A new study suggests that Mars, which is now a cold and dry planet, had rivers flowing some three billion years ago. The findings add on the growing list of evidence verifying the existence of water in the Red Planet. 

NASA scientists announced last month that they have the first solid evidence of briny liquid water flowing on Mars, as HNGN previously reported. The Mars Reconnaissance Orbiter (MRO) detected signatures of hydrated minerals in a region where red streaks, an indicator of water presence, were spotted about five years ago.

The new study used the images captured by Mars Curiosity in 2012. Researchers at the University of Pennsylvania spotted round and smooth pebbles from the images, suggesting that there could be a river that once carried these rocks.

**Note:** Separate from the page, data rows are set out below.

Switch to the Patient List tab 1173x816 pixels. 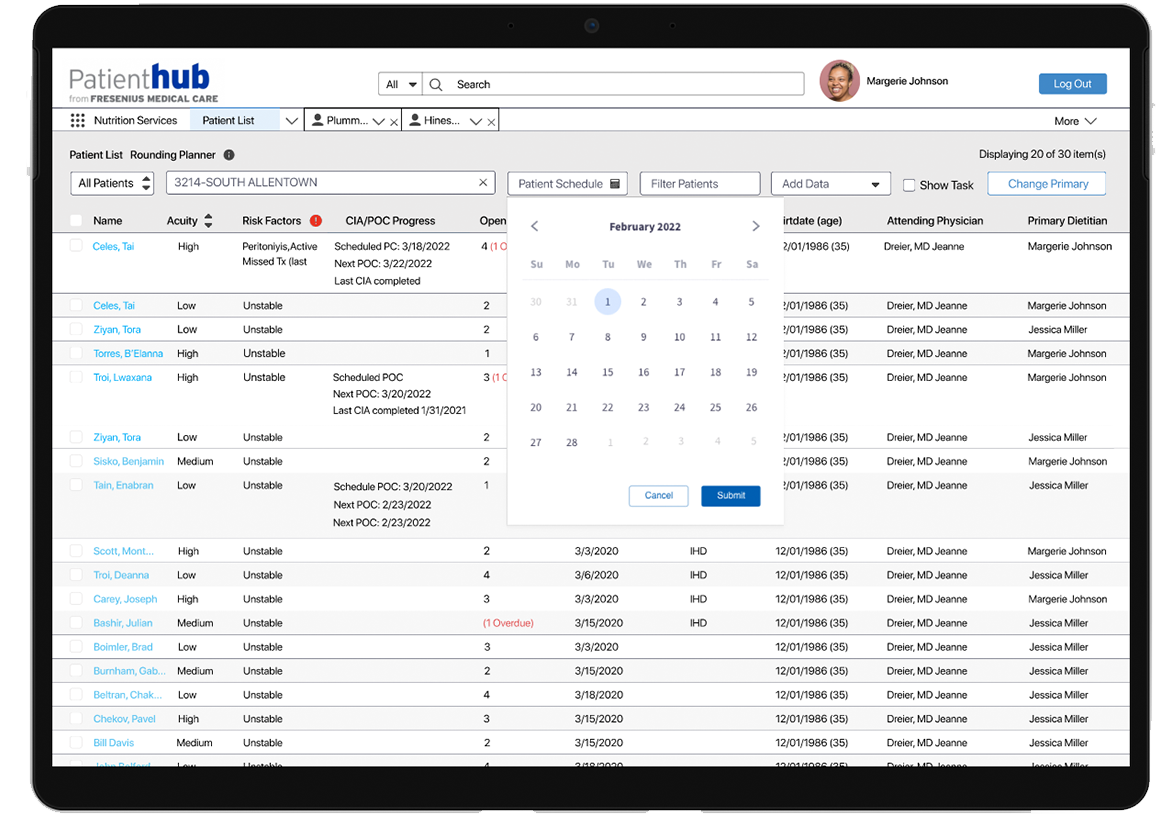tap(229, 121)
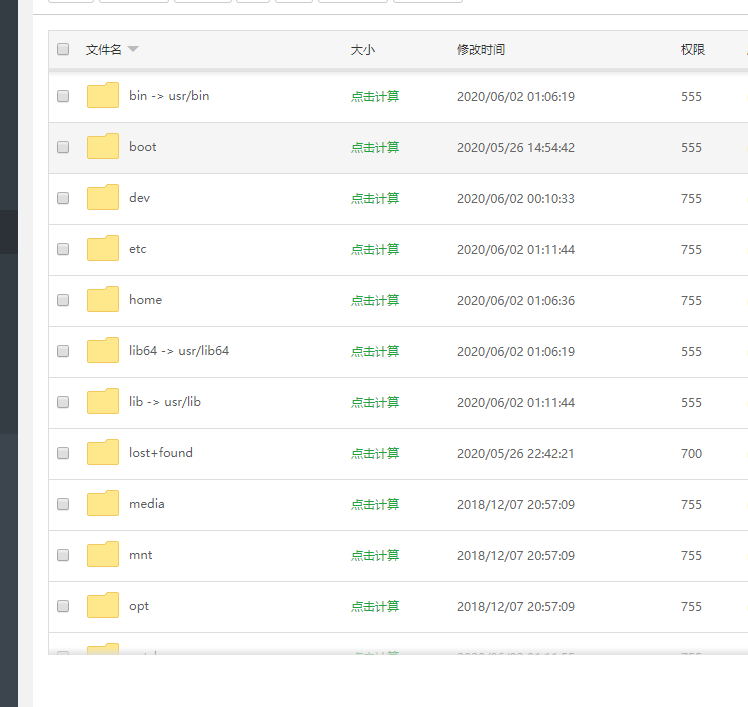Open the etc folder name link
748x707 pixels.
138,249
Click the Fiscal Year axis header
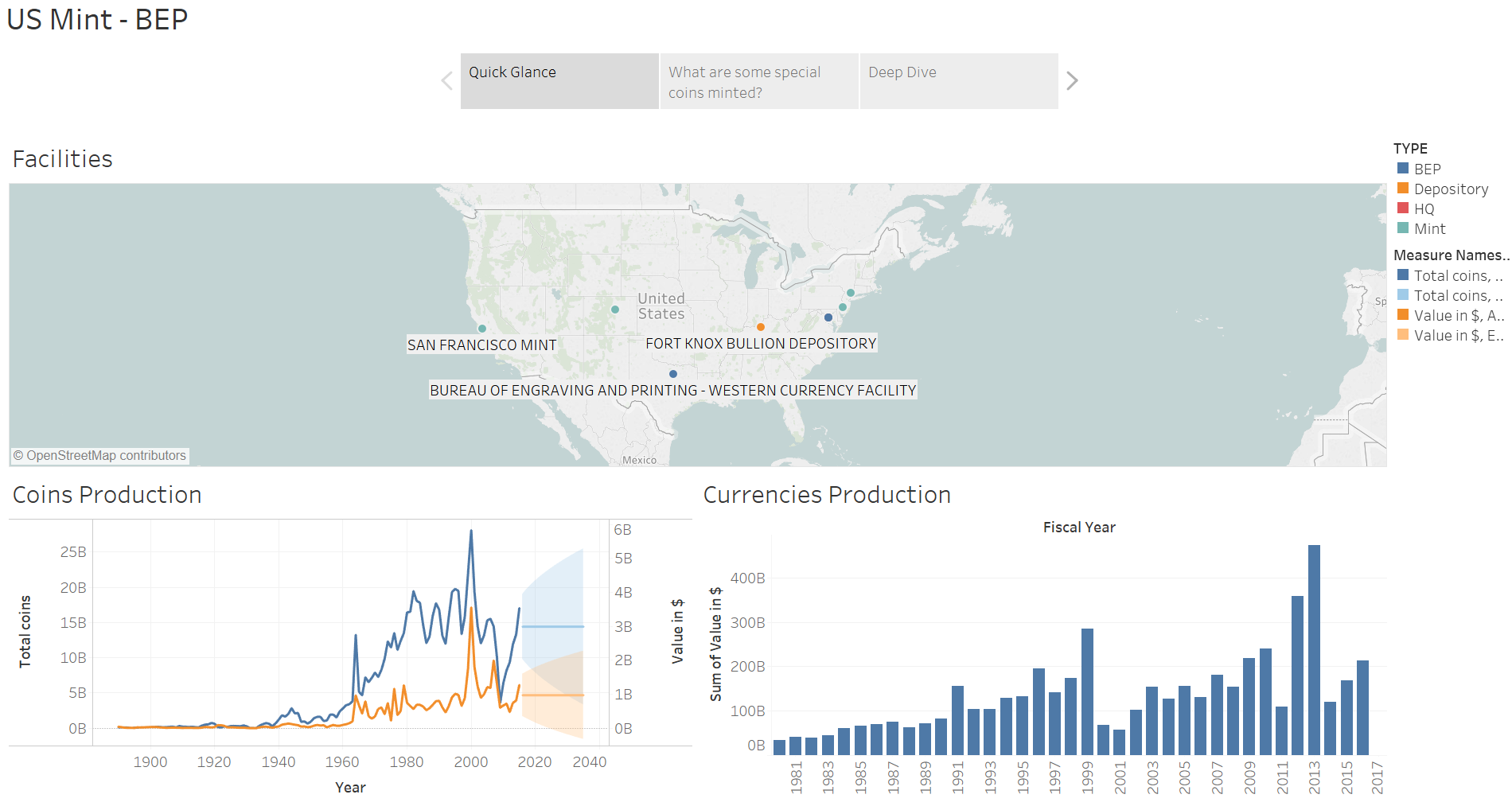Image resolution: width=1512 pixels, height=810 pixels. (1078, 528)
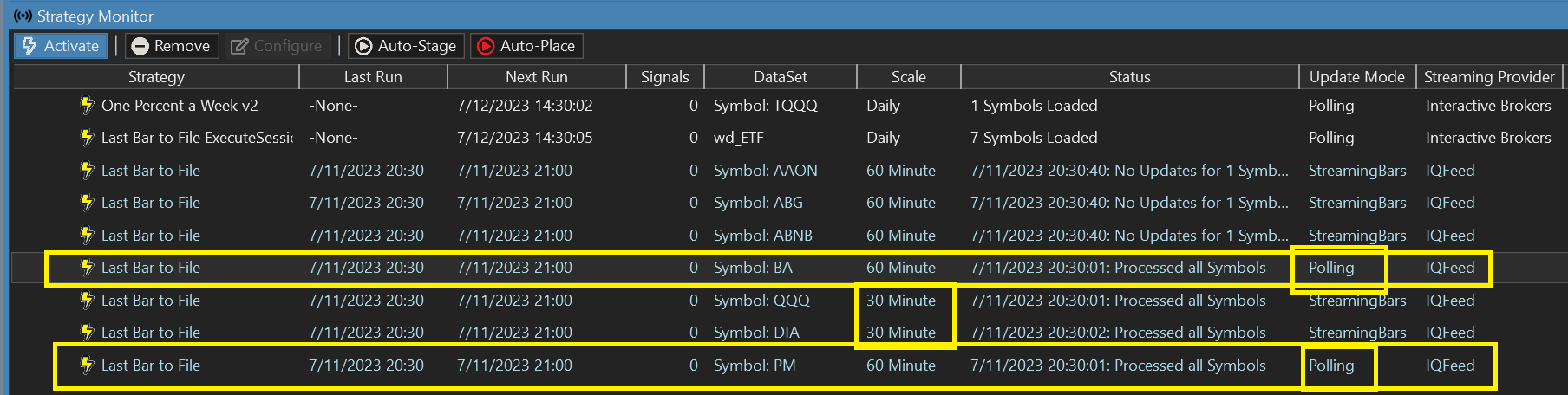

"We believe liquid water is a principal ingredient for life," Douglas Jerolmack, study co-author and a geophysicist at the University of Pennsylvania in Philadelphia, told Space.com. "Knowing whether pebbles in a river moved 1 kilometer or 100 kilometers [0.6 miles or 62 miles] could tell us how stable water was on the surface of ancient Mars."

The team computed the travel distance of the pebbles based on their shapes. They developed the quantitative model using the river systems in Earth, including Puerto Rico and New Mexico. They then made necessary adjustments to make it applicable to the Martian rocks.

Their analysis showed that the pebbles had traveled nearly 50 kilometers 30 miles from the source, losing 20 percent of their volume in the process. The researchers determined that the source is the Gale Crater, believed to be formed when a meteor hit the Red Planet about 3.5 to 3.8 billion years old.

“Now we have a new tool we can use to help reconstruct ancient environments on Earth, Mars and other planetary bodies where rivers are found such as Titan,” Jerolmack said in a university news release.

The findings of the study can also be used by scientists to better understand how rocks, such as gold, in Earth, are transported from the source.

The research was published in the Oct. 13 issue of Nature Communications.